Especialistas pedem a Obama que investigue práticas usadas em Guantánamo

Especialistas que participam de um estudo sobre a prisão americana de Guantánamo (Cuba) pediram ao presidente eleito, Barack Obama, a criação de uma comissão para investigar as controvertidas práticas aplicadas pelos Estados Unidos a seus prisioneiros, detidos na guerra contra o terrorismo do atual presidente George W. Bush.

AFP |

O estudo, divulgado na quarta-feira, com resultados de entrevistas das quais participaram 62 ex-detidos no campo da ilha de Cuba, concluiu que, até depois de liberados, os prisioneiros continuam sofrendo de estigmas vinculados à detenção.

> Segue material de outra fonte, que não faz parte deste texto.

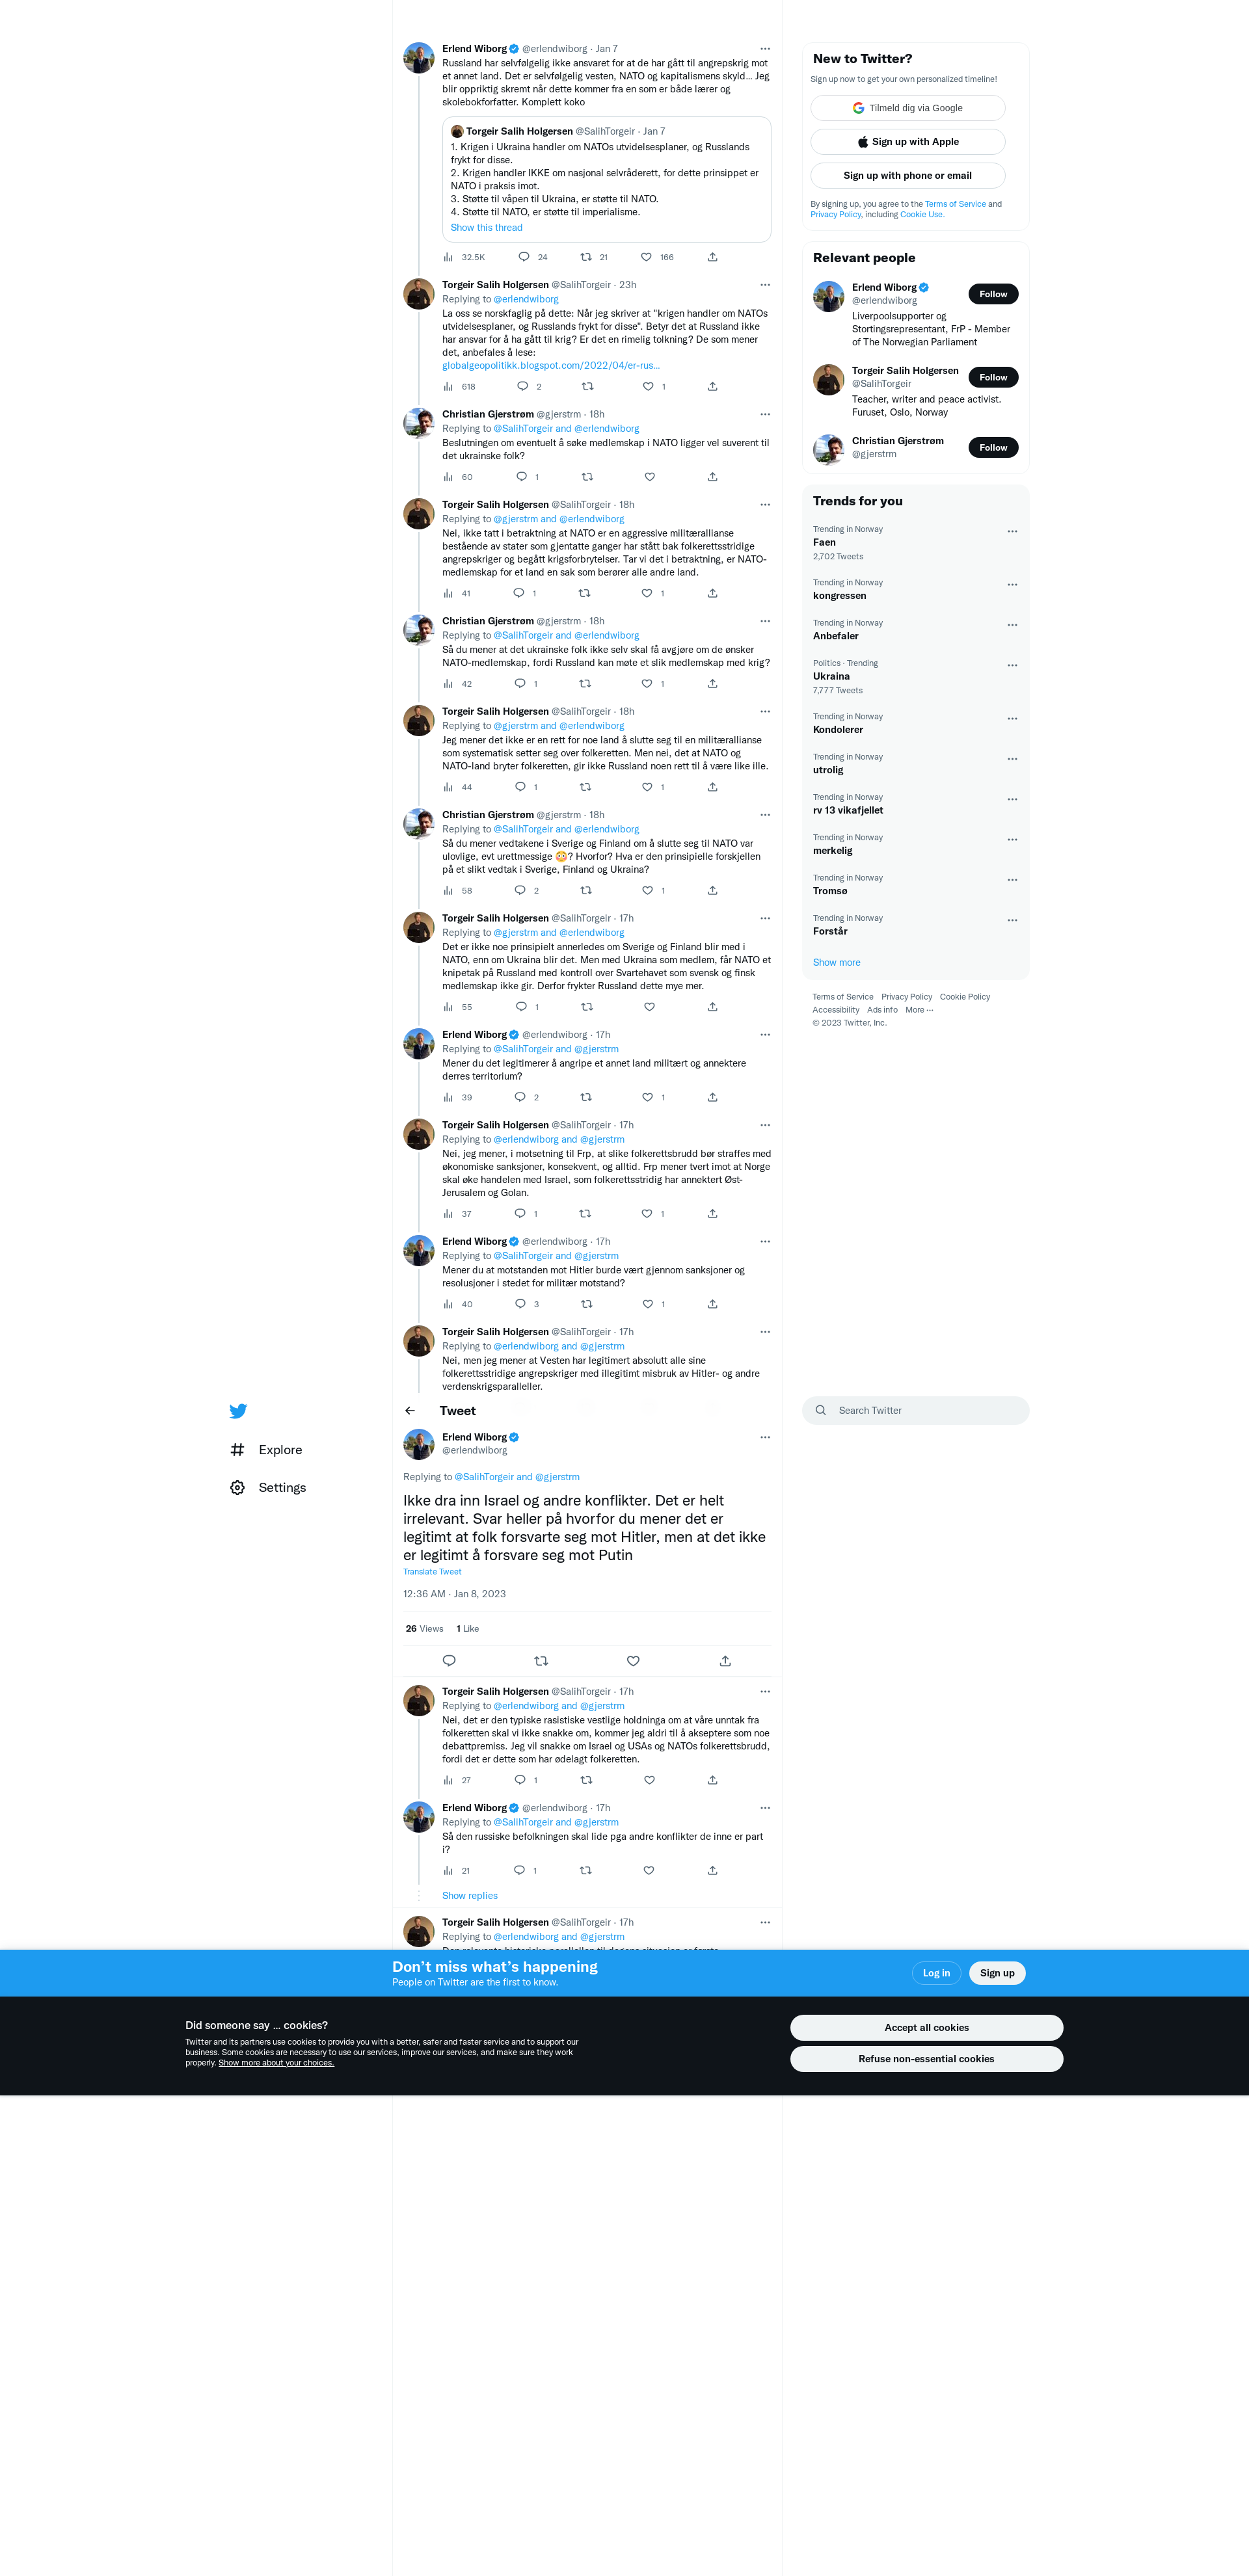1249x2576 pixels.
Task: Sign up with Apple
Action: (908, 142)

O informe detalha a vida dos detidos, que foram agredidos, amarrados durante horas em posições incômodas, isolados em celas, humilhados e incapacitados para refazer suas vidas depois de libertados.

Obama prometeu fechar a prisão de Guantánamo, que ainda abriga 250 detidos, embora não tenha dito o que pensava fazer com eles.

"Não podemos varrer para baixo do tapete este obscuro capítulo da história nacional fechando simplesmente a prisão de Guantánamo. O novo governo deve investigar quem fez mal e quem é o responsável", disse à imprensa Eric Stoler, um pesquisador da Universidade de Berkeley, Califórnia.

Os Estados Unidos mantêm centenas de prisioneiros de sua chamada "guerra ao terrorismo" na base que possui em Guantánamo, a maioria deles há anos, sem qualquer julgamento, condenação, acusação, nem acesso a advogados, e em condições de isolamento.